Material for this exercise:

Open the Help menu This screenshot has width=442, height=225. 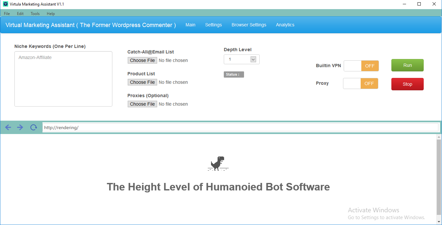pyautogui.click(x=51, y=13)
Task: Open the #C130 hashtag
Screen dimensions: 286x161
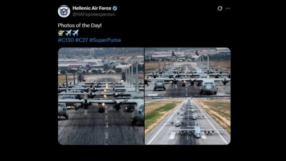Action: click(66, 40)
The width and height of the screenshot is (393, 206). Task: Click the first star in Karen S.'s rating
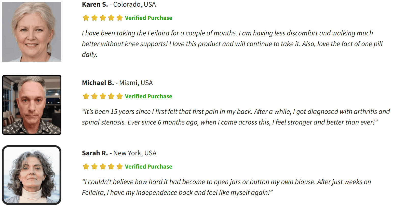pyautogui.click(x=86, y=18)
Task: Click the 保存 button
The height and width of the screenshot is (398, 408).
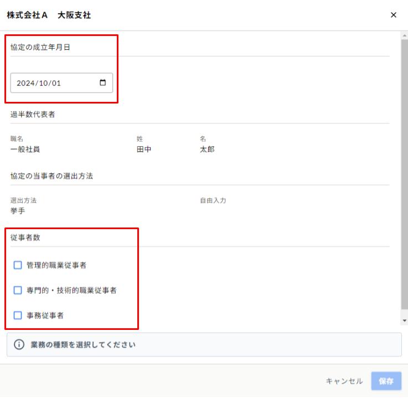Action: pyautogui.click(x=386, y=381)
==
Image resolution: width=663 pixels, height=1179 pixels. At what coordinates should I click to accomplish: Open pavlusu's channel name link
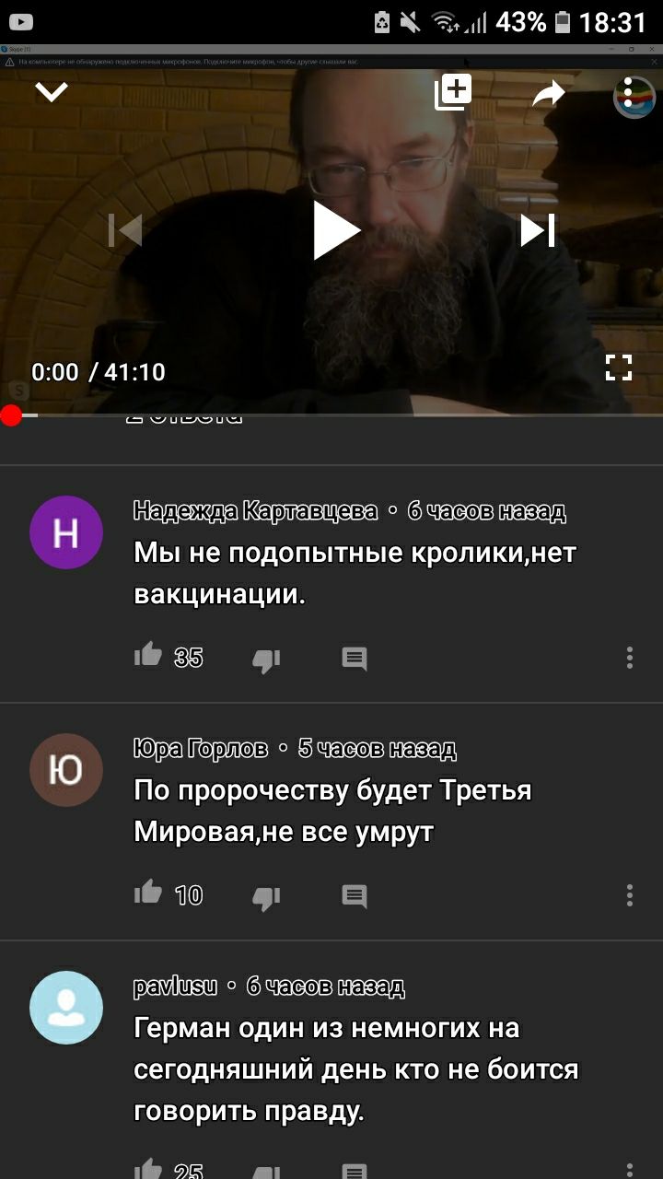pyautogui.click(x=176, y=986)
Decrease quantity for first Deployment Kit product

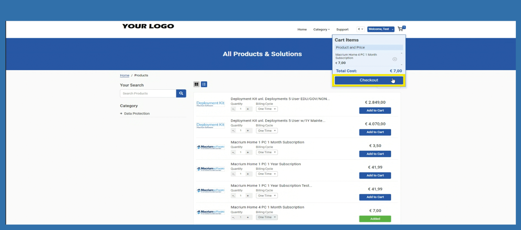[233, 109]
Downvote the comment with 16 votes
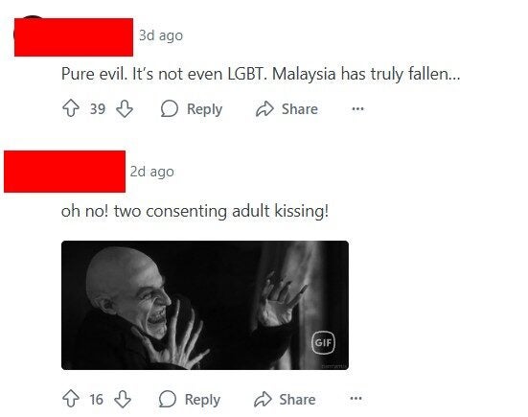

Task statement: Express the rows from the line with "The width and" up to and including the line with "Action: pyautogui.click(x=386, y=381)" as a two-column CSV with the headers input and output. Give one CSV line per row, put each value in a single quoted field with line breaks turned into spaces, and leave out the pictures.

Answer in full:
input,output
"The width and height of the screenshot is (393, 206). Task: Click the first star in Karen S.'s rating","pyautogui.click(x=86, y=18)"
"Task: Click the 保存 button The height and width of the screenshot is (398, 408).","Action: pyautogui.click(x=386, y=381)"